Given a function $f\in L^2(X,\mu)$ for some measure space $(X,\mu)$, we of course have that $|f|^2$ is a positive function in $L^1(X,\mu)$. I now came across the following. Suppose $\int_X |f_n(x)-g_n(x)|^2 d\mu(x)\rightarrow 0$ for sequences $f_n,g_n\in L^2$, then we also have $\int_X \big| \,|f_n(x)|^2-|g_n(x)|^2\big| d\mu(x)\rightarrow 0$. Can anybody give an idea on how to prove this?
Edit: We also assume the sequences are bounded.
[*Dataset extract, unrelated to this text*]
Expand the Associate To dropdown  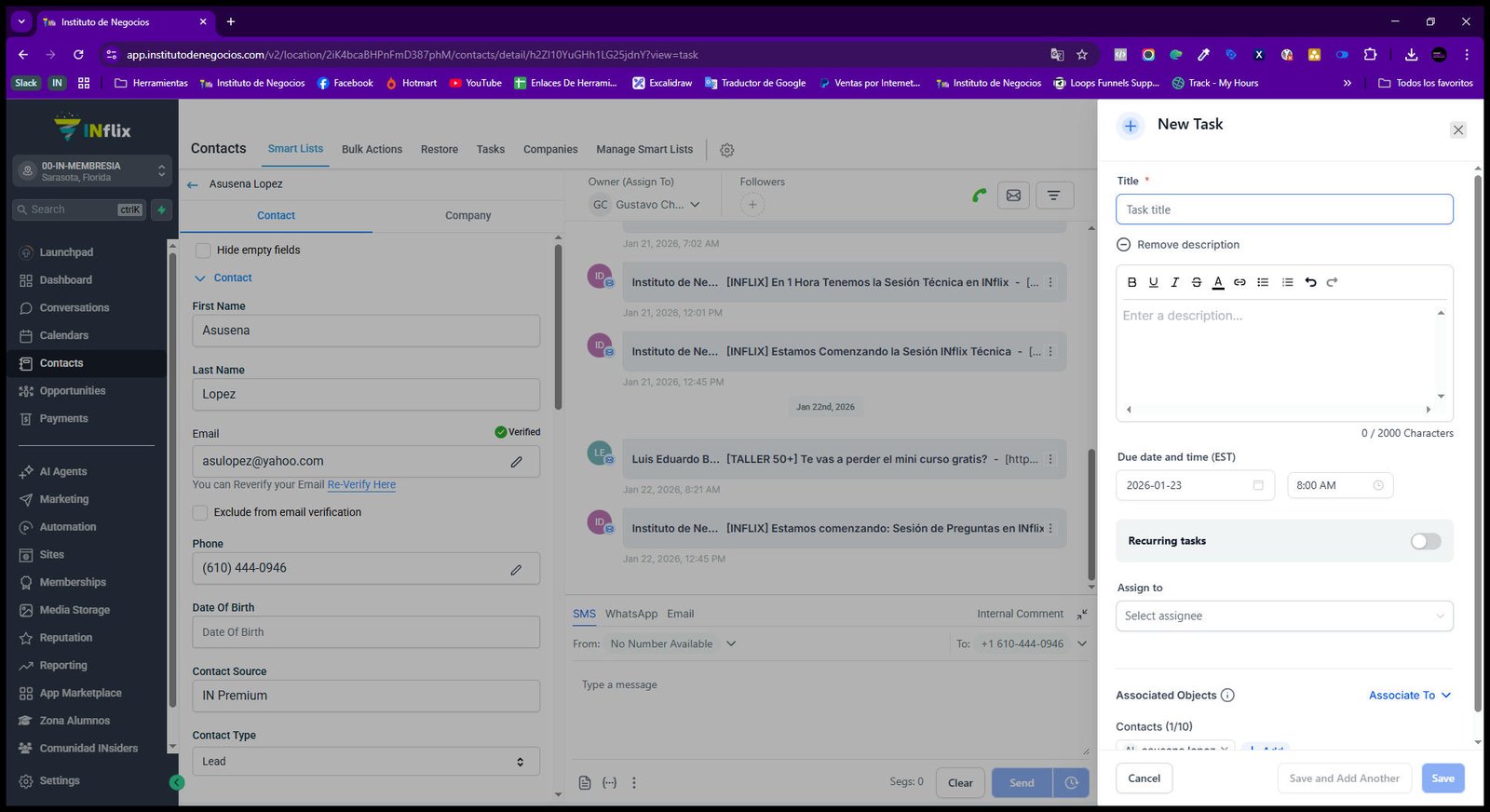tap(1410, 696)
$$\int \left| |f_n|^2 - |g_n|^2 \right| = \int \left| |f_n| - |g_n| \right| \left| |f_n| + |g_n| \right| \le \int |f_n - g_n| (|f_n| + |g_n|) \le \sqrt{\int |f_n- g_n|^2} \sqrt{\int (|f_n| + |g_n|)^2} \le \sqrt{\int |f_n- g_n|^2} \left(\sqrt{\int |f_n|^2} + \sqrt{\int |g_n|^2}\right)$$
Where I used Cauchy-Schwarz and Minkowski's inequalities.